- [Provided records]
^^^^
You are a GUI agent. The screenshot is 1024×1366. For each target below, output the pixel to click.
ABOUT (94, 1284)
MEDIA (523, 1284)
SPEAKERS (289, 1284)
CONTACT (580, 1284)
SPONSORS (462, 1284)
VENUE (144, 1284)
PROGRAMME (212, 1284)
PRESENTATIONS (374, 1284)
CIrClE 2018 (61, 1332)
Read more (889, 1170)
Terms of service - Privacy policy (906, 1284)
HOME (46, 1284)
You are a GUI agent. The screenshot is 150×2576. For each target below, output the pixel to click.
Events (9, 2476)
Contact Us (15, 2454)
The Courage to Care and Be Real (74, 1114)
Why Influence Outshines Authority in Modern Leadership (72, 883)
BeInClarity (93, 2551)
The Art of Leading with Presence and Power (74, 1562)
^^^^
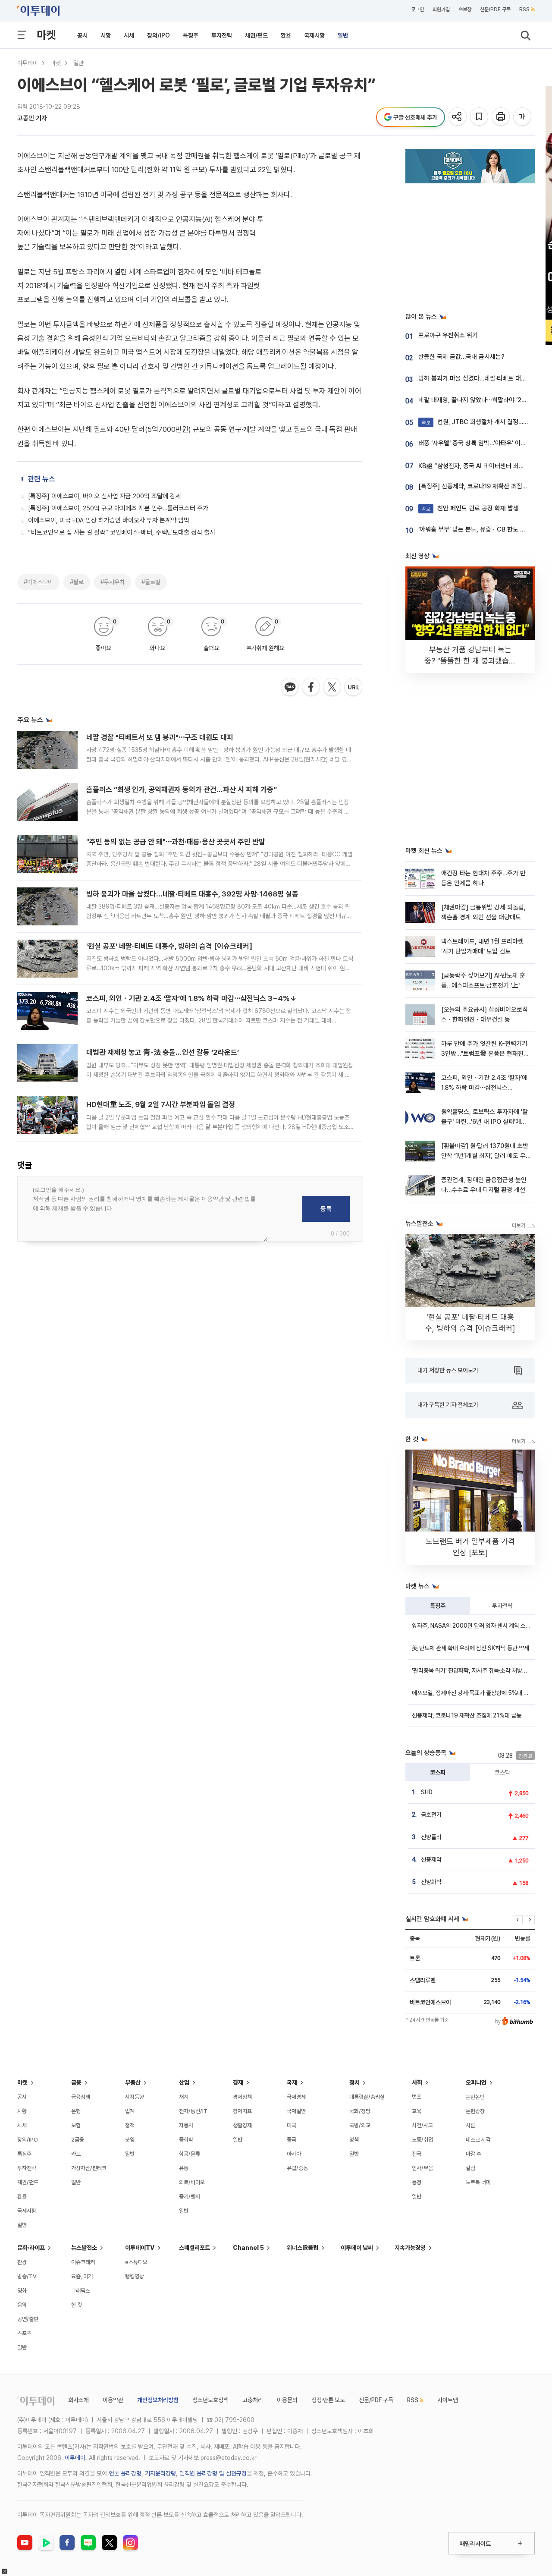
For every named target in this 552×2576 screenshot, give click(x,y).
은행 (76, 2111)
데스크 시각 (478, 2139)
^^^^
- [About this exercise]
Write out every line from the entries where "pixel" appears.

- [Response for this exercise]
You are a GUI agent. The screenshot is 1024×1366. For each target below, output the pixel to click.
You are a GUI agent. The screenshot is 150×2576. For each target below, output the pixel to click.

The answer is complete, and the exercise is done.